Howard's Club H - Audio History
Bowling Green Music & Cultural History Walking Tour. “Howard's Club H - Audio History.” Digital Gallery. BGSU University Libraries, 4 May 2020, digitalgallery.bgsu.edu/collections/item/39562. Accessed 25 May 2020.
|Title||Howard's Club H - Audio History|
|Subject||Bowling Green, Ohio -- Buildings, structures, etc|
|Description||Audio recorded history of Howard's Club H for the Bowling Green Music & Cultural History Walking Tour|
|Creator||Bowling Green Music & Cultural History Walking Tour|
|Source||Music Library and Bill Schurk Sound Archives; University Libraries; Bowling Green State University|
|Format||M4A Audio File|
|Coverage||Howard's Club H|
|Abstract||This is the third segment in a 9 part audio recorded history for the Bowling Green Music & Cultural History Walking Tour, in a collaboration between the NOICA project and the BGSU Public History Graduate Certificate Program.|
Howards Club H - Howard's Club H was established by Fred H. Howard in 1928 in the 200 block of North Main Street in Bowling Green, Ohio, as Howard's Confectionary Store and acquired a liquor license after prohibition was lifted. Howard sold the business in 1938 and became the mayor of Tarpon Springs, Florida. Howard's Club H moved across the street in 1973, for the construction of the Wood County District Public Library.
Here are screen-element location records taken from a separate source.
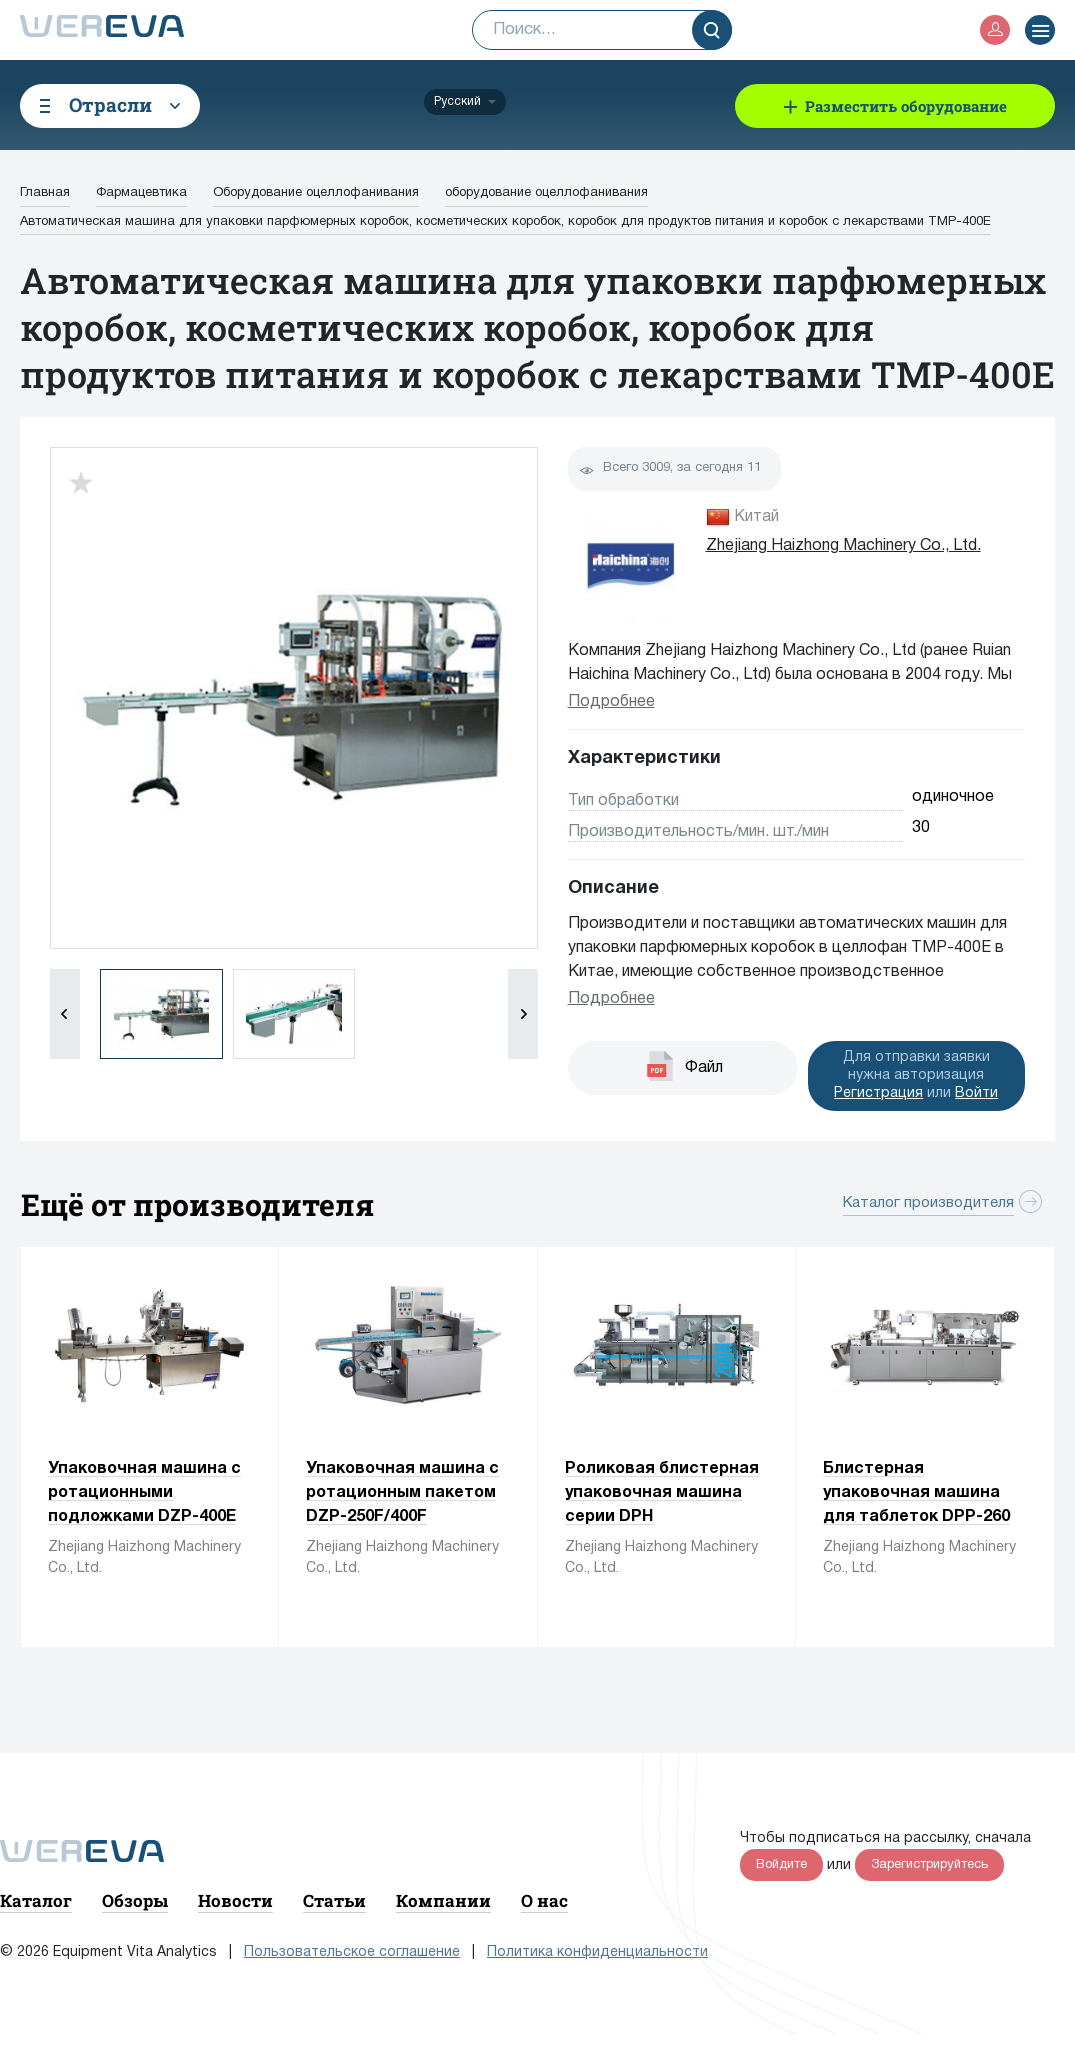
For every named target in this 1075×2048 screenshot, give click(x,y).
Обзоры (135, 1900)
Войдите (781, 1865)
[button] (523, 1014)
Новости (235, 1900)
|Is Part Of||Northwest Ohio Independent Culture Archive (NOICA)|
|Spatial Coverage||Bowling Green, Ohio|
|Temporal Coverage||1920s - present|
|Transcription||Laura Lee Caracciolo of BG Falcon media wrote in 2009, "Howard's Club H was established by Fred H. Howard in 1928. On the 200 block of North Main Street in Bowling Green, Ohio, as Howard's Confectionary Store and acquired a liquor license after prohibition was lifted. Howard sold the business in 1938 and became the mayor of Tarpon Springs, Florida. Howard's Club H moved across the street in 1973, for the construction of the Wood County District Public Library."|
Howard’s website states “Many local, regional, and national acts have taken the stage at Howard's over the past 4 decades. Some have gone on to great success and encompass all musical genres. Bands like Fallout Boy and 21 Pilots, to Kid Rock, Ekoostik Hookah, and Method Man have all rattled the walls of Howard's.”
Howard’s is also packed in early September of every year as it hosts the “After Hours” stage at the annual Black Swamp Arts Festival. A 3 day festival that brings thousand into the city of Bowling Green. Madison Bressler a bartender at Howards, who has also performed at the venue with her band Half Kidding stated “ We typically open early and have music going on all day.”
Bressler also points out Howard’s desire to with the community to put on weekend long festivals as she pointed out “I think something that is rather recent in the scene is that DIY venues in the city have partnered up with Howard’s to put on large events that attract people from outside of our community. I think that has strengthened the BG scene and expanded its musical reach even farther.” She goes onto say “The Summit Shack in Bowling Green has partnered with Howard’s on several occasions to put on day or two-day long events like Fauxchella, Snowchella, DIY Prom and Swordfest. These events have brought over 1,000 attendees to our little bar over the course of those couple days. It’s amazing to see different parts of the scene come together in one place.”
Howard’s H Club also works to give back to the community that has kept it going for over 90 years. When asked about shows where Howards donates a portion of the proceeds back to community organizations Bressler answered “I would say we have 10-15 shows each year that are a benefit of some kind. One example is the Leelah Alcorn benefit that is organized by the QTSU on campus. Another one would be Mewvement & Subwoofers where proceeds benefited the Wood County Humane Society.”
Local band Rizzo, which formed in the mid-1970s, pointed out Howard’s Club H willingness to book and invite back local bands, Bressler also agreed stating “Working at Howard’s truly inspired me to join a band in the first place. It’s always been a dream of mine to perform in a band and Howard’s really opened up that opportunity for me.”
These acknowledgements from local bands is felt when one walks into Howard’s whether for a drink or to enjoy a show. The venues graffitied walls and picnic tables, only further establishes the location as the corner stone of Bowling Green’s music seen and place central to the local community.